Un modulo pratico dedicato agli istituti di vigilanza per affrontare gli adempimenti imminenti dell’AI Act, integrando la conformità al GDPR e alla Direttiva NIS2 sulla cybersicurezza nel settore degli istituti di vigilanza e dei suoi clienti.
OBIETTIVI DEL CORSO
Preparare gli istituti di vigilanza e i soggetti che godono di servizi del genere agli adempimenti operativi imminenti (censimento, classificazione del rischio, revisione procedure) in relazione all’AI Act. Analizzare le sfide e le opportunità delle tecnologie emergenti (videoanalisi, sensoristica d’avanguardia, droni UAV/UGV). Le tecnologie intelligenti nei centri di Monitoraggio e Ricezione di Allarme (MARC). Effetti nei servizi acquistati presso terzi e/o forniti ai clienti finali. Valutazione dei rischi congiunte per il GDPR e l’AI Act.
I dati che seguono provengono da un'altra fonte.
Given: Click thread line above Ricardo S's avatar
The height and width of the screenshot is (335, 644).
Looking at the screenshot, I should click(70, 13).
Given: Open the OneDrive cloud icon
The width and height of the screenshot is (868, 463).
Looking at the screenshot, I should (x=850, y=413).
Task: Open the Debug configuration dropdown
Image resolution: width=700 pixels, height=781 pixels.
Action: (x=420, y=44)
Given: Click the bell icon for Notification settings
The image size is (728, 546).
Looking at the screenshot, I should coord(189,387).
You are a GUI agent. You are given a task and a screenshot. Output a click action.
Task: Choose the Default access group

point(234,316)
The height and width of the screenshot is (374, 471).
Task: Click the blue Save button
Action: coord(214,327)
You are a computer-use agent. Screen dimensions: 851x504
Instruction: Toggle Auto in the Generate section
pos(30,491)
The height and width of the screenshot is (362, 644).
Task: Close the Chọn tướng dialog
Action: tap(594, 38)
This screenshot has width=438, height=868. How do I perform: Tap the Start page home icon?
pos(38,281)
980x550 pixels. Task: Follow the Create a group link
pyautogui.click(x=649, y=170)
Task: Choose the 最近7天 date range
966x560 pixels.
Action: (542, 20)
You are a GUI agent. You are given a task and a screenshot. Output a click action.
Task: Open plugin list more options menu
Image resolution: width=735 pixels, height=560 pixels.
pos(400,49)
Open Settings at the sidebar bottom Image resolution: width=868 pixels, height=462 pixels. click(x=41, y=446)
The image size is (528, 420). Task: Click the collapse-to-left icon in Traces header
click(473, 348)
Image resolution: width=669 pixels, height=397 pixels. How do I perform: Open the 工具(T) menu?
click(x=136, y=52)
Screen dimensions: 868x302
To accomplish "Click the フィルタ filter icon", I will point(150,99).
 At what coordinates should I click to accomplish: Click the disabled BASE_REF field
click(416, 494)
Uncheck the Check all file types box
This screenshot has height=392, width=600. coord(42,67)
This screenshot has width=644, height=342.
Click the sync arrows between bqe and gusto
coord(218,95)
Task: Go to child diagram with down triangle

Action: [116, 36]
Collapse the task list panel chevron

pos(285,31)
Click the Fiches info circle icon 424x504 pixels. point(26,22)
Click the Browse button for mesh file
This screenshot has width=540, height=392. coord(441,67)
L’impatto critico della Cybersicurezza (NIS2).
PROGRAMMA DEL CORSO
• L’obbligo di informazione degli interessati
• L’intelligenza negli APR, UAV, UAS, UGV e ROV. Quando un drone è domestico
• L’impiego professionale nella sorveglianza: limiti e utilizzi
• Il portale D-flight e l’utilizzo di telecamere, nonché di altre funzionalità sui droni
• L’AI nelle ronde, la televigilanza e la telesorveglianza supportata dai droni
• La videoanalisi nella vigilanza giurata
• Allarmi, sensori e telecamere termiche intelligenti
• Le centrali operative e la gestione degli allarmi con l’AI, incluso il telesoccorso
• L’effettuazione della DPIA e della FRIA nelle tecnologie di sorveglianza
• Le PSIM, la sicurezza informatica e la NIS2
• Test finale di valutazione dell’apprendimento
QUOTA
Clienti ICMQ: Euro 350,00 + IVA
Altri: Euro 450,00 + IVA
È prevista una scontistica per l’iscrizione a più moduli dello stesso percorso sull’intelligenza artificiale.